__Stated task__.
Swap "Lock screen" for "Power" in the lines starting at the one containing "818x610 pixels." and ending at the last line, and write out only those lines with the rest left unchanged. Omit the pictures.

Pointing data for screenshots
___
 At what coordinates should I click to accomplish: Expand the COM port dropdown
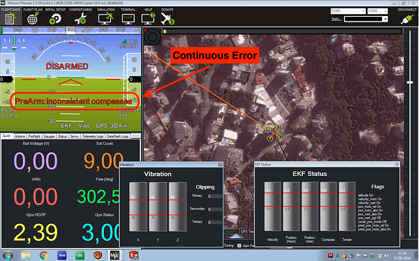click(348, 11)
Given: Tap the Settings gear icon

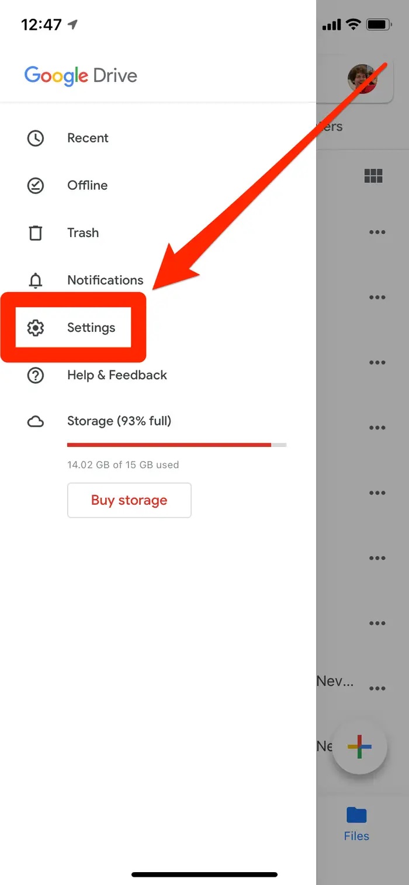Looking at the screenshot, I should click(x=36, y=328).
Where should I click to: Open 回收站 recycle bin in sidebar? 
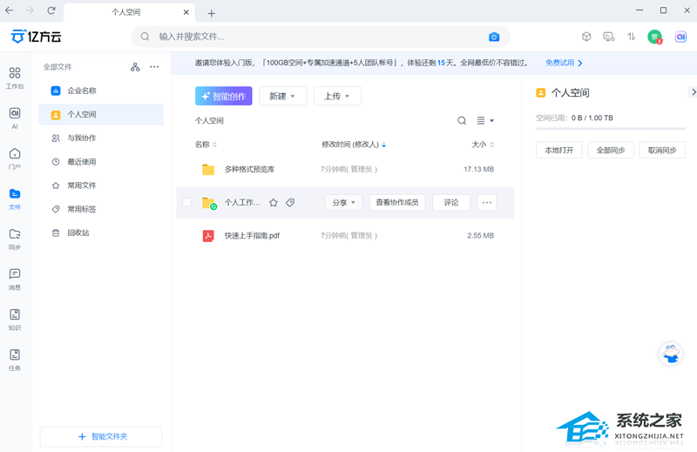(78, 233)
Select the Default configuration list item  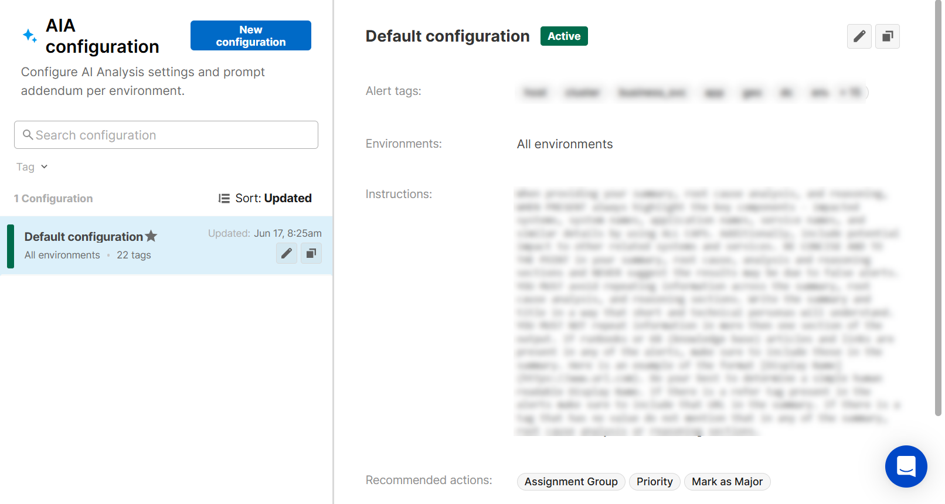(x=117, y=246)
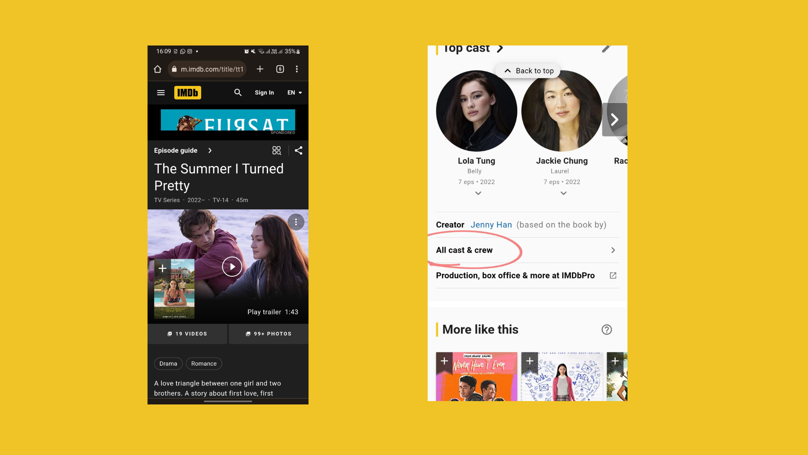The height and width of the screenshot is (455, 808).
Task: Open the IMDb hamburger menu
Action: (x=161, y=93)
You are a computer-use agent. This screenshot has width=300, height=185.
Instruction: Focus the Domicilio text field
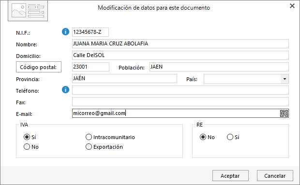pos(180,56)
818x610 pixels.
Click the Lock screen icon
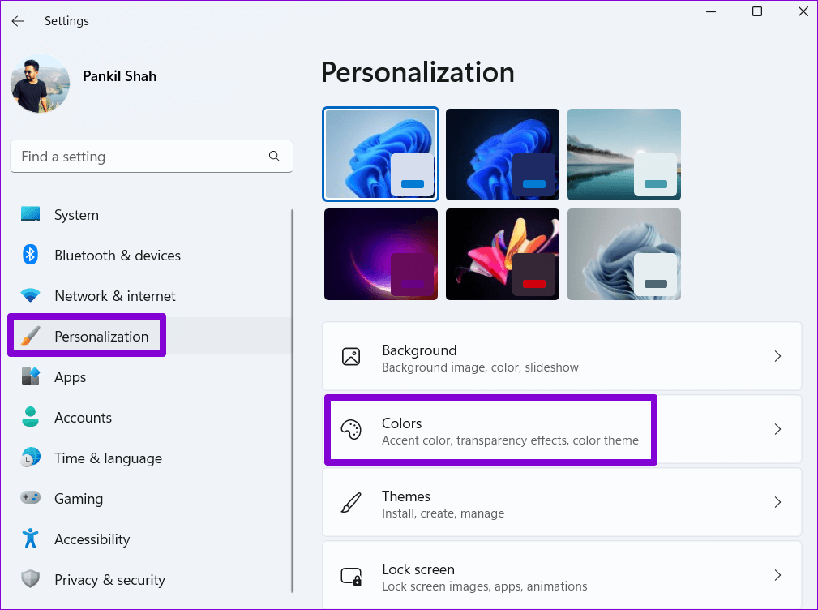351,576
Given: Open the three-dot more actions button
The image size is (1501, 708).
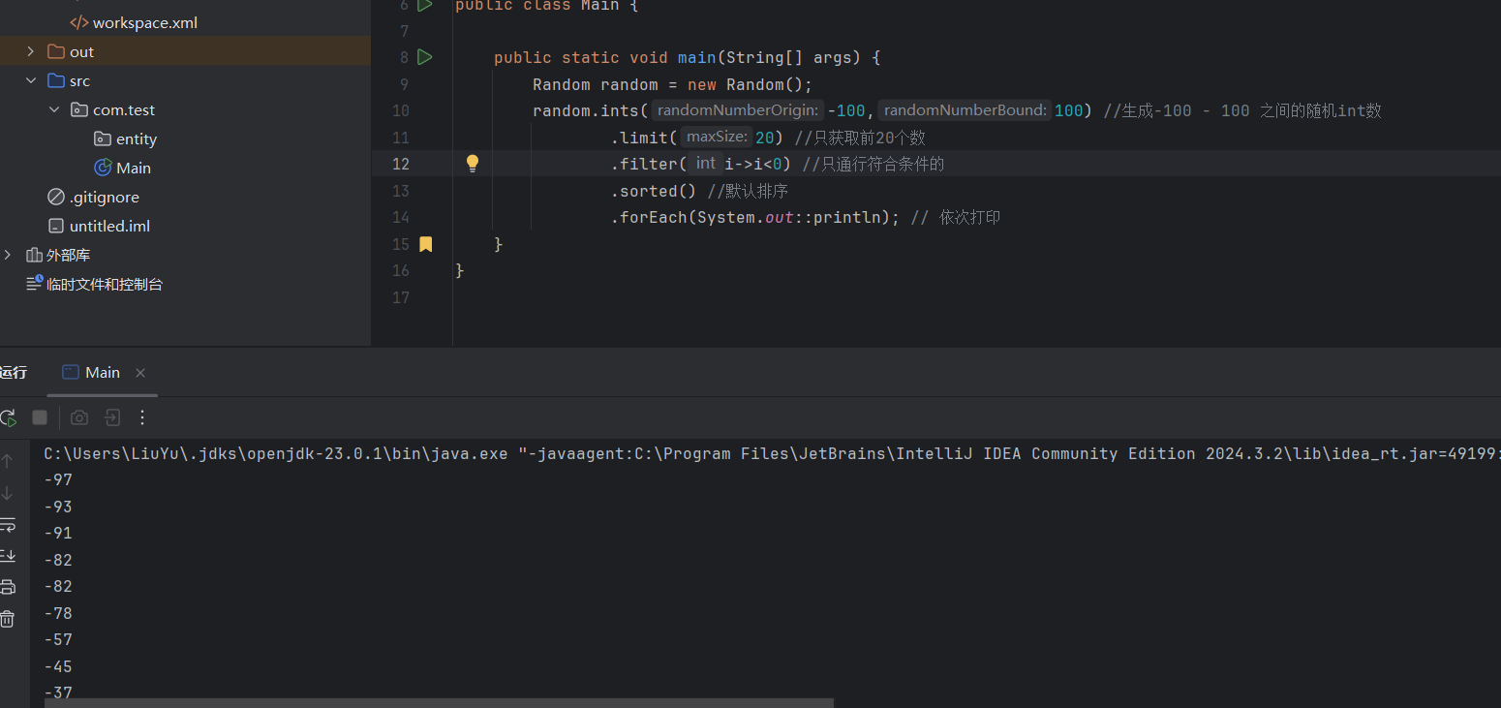Looking at the screenshot, I should [x=141, y=416].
___
__Reply to the exercise__.
818x610 pixels.
Click the Power icon
351,576
Given: Open the three-dot more actions button
The image size is (1501, 708).
Looking at the screenshot, I should [x=141, y=416].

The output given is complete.